Viktor Gruenwald, MD, PhD, discusses what findings from the post hoc analysis of the CLEAR trial of lenvatinib plus pembrolizumab vs sunitinib for patients with renal cell carcinoma mean for community oncologists.
Viktor Grünwald, MD, PhD, interdisciplinary genitourinary oncology, clinic for urology and clinic for medical oncology, University Hospital Essen, Essen, Germany, discusses what the findings from the post hoc analysis of the CLEAR trial (NCT02811861) evaluating lenvatinib (Lenvima) plus pembrolizumab (Keytruda) vs sunitinib (Sutent) for the treatment of patients with renal cell carcinoma mean for community oncologists, and what the next steps for research include.

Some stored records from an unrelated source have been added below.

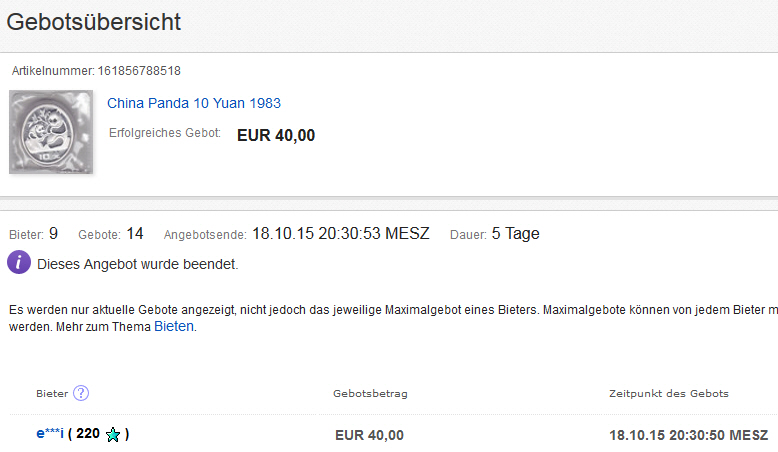The height and width of the screenshot is (452, 778).
Task: Click the help question mark beside Bieter
Action: [81, 393]
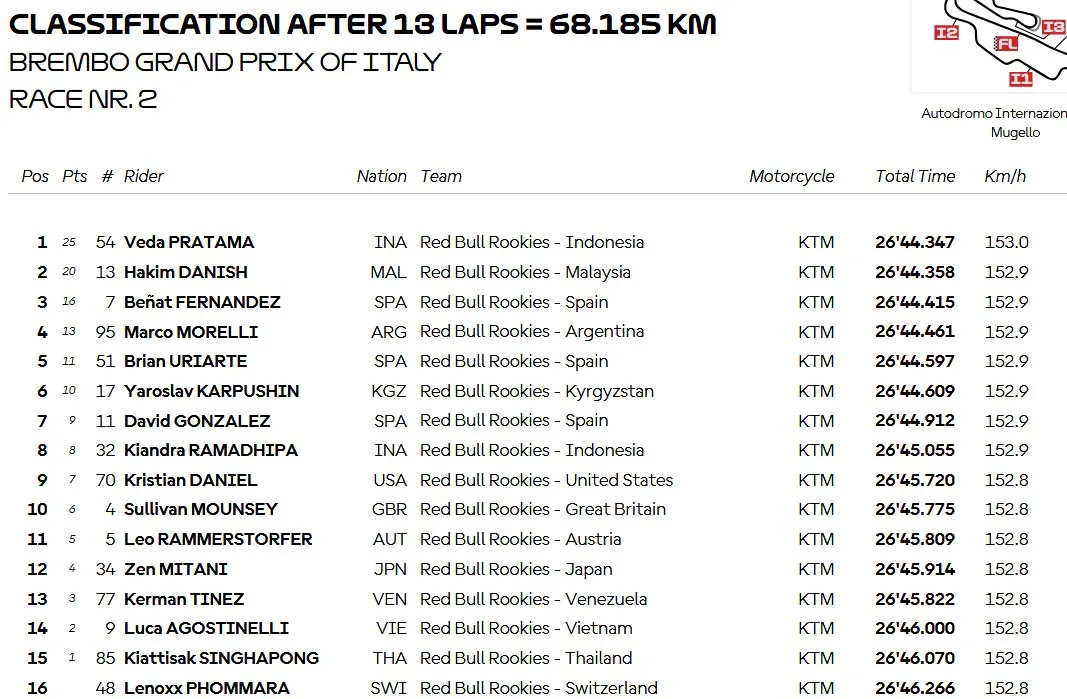Click rider name Beñat FERNANDEZ

(x=202, y=302)
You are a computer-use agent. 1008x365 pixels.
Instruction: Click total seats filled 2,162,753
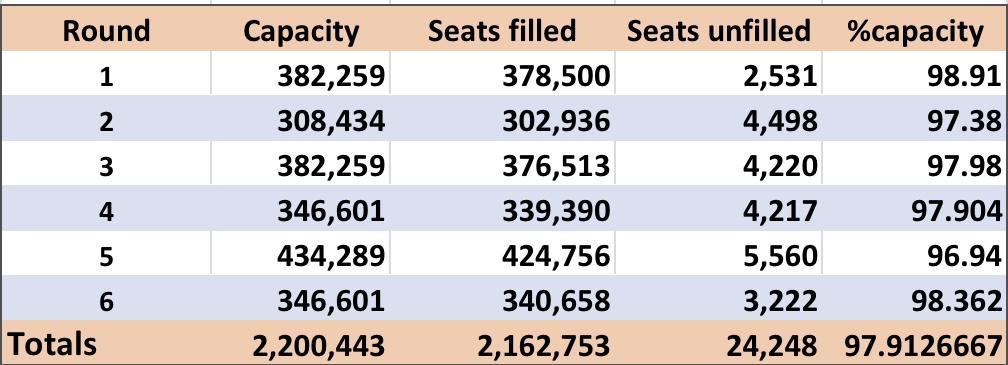tap(502, 343)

At the 2023 ESMO Annual Congress, Grünwald presented data on tumor response by baseline metastases at the final prespecified overall survival analysis time point of July 31, 2022.

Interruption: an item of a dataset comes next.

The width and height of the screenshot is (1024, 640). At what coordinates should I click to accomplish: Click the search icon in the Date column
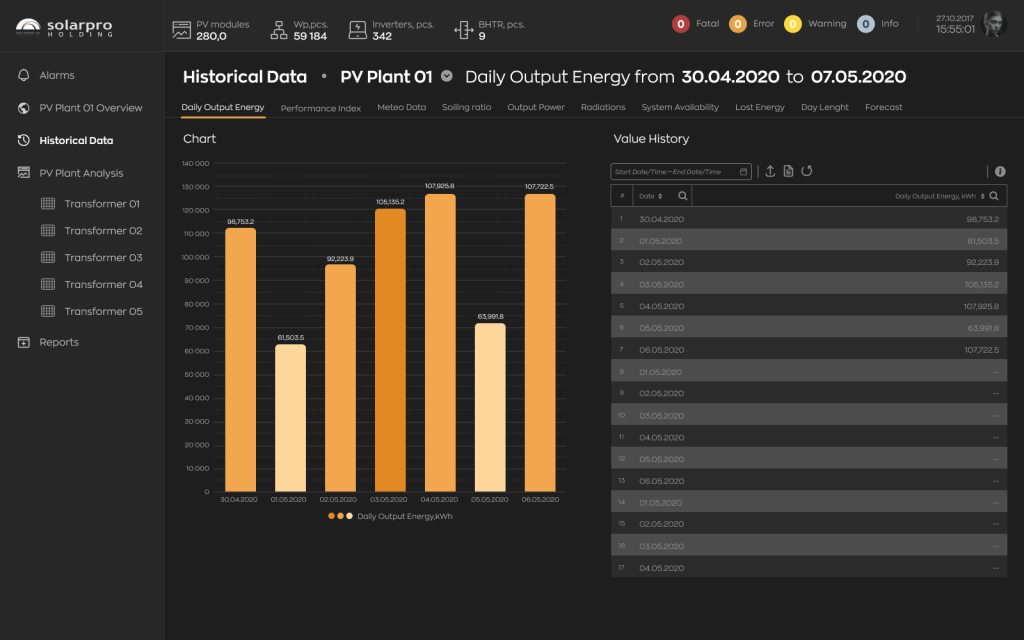[682, 196]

0:10 | When we speak about next steps, I think something that is really important is to understand really what is the delivery that a treatment has at a certain organ site? Because I think as a physician, I would like to know. I think we have a very good approximate when we use this approach with the target lesions, but I think ideally, we would look in depth into those CT scans and understand what is the tumor shrinkage, not only on the target lesions, but on overall, all lesions by 1 specific organ side. I think that would be also quite informative, but that's really an endeavor.

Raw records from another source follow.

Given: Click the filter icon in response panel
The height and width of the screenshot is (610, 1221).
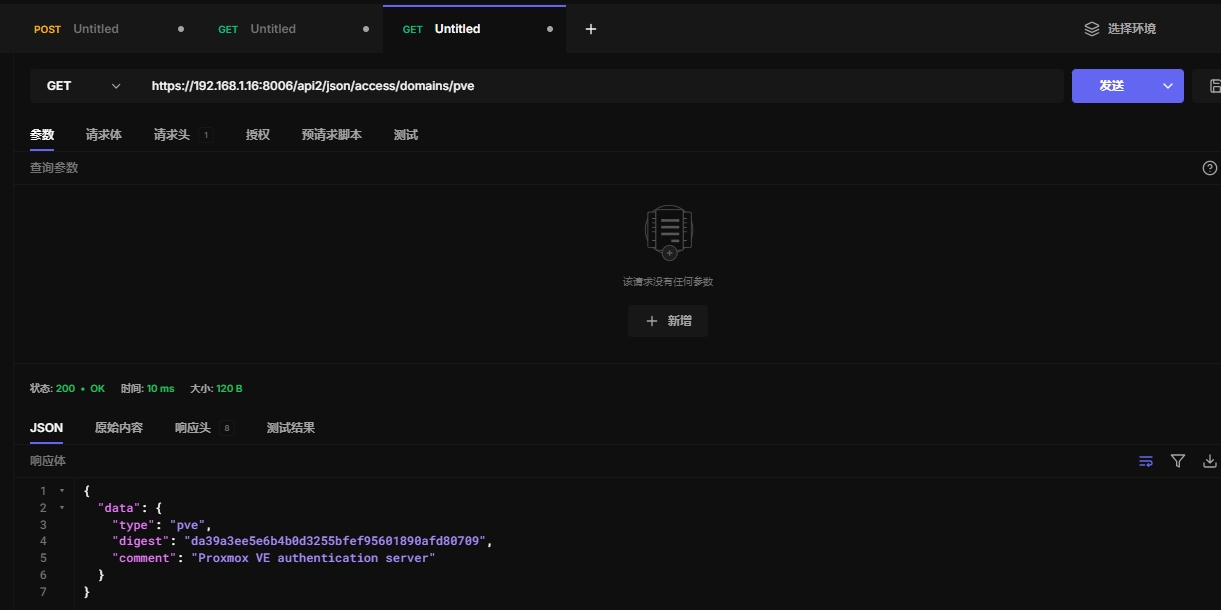Looking at the screenshot, I should tap(1178, 461).
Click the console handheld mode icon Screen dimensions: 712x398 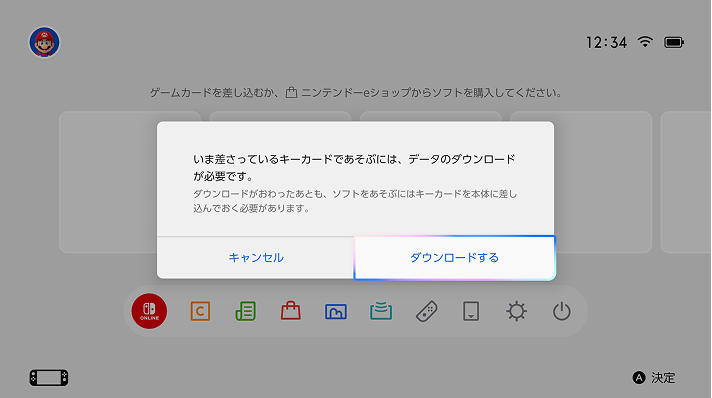point(49,378)
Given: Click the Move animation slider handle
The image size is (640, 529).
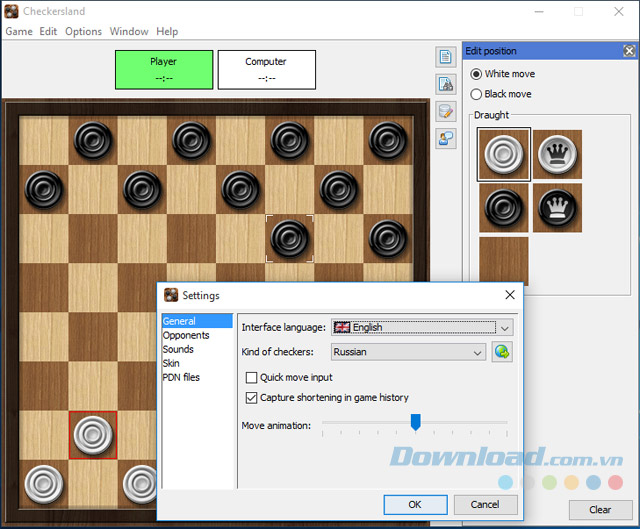Looking at the screenshot, I should click(415, 423).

0:54 | The main question is really, let's say you have a patient with bone lesions. Will they benefit from this type of approach? Or should they be offered another combination? These are questions that you have once you sit in front of the patient, so what data do we have to support this? I think from this specific analysis, we have seen that lenvatinib/pembrolizumab was also quite efficacious in the bone lesions. It's in lymph nodes, lungs, and liver. I think that's quite informative. It is robust in its delivery, and I think these are the main takeaways for the everyday practice.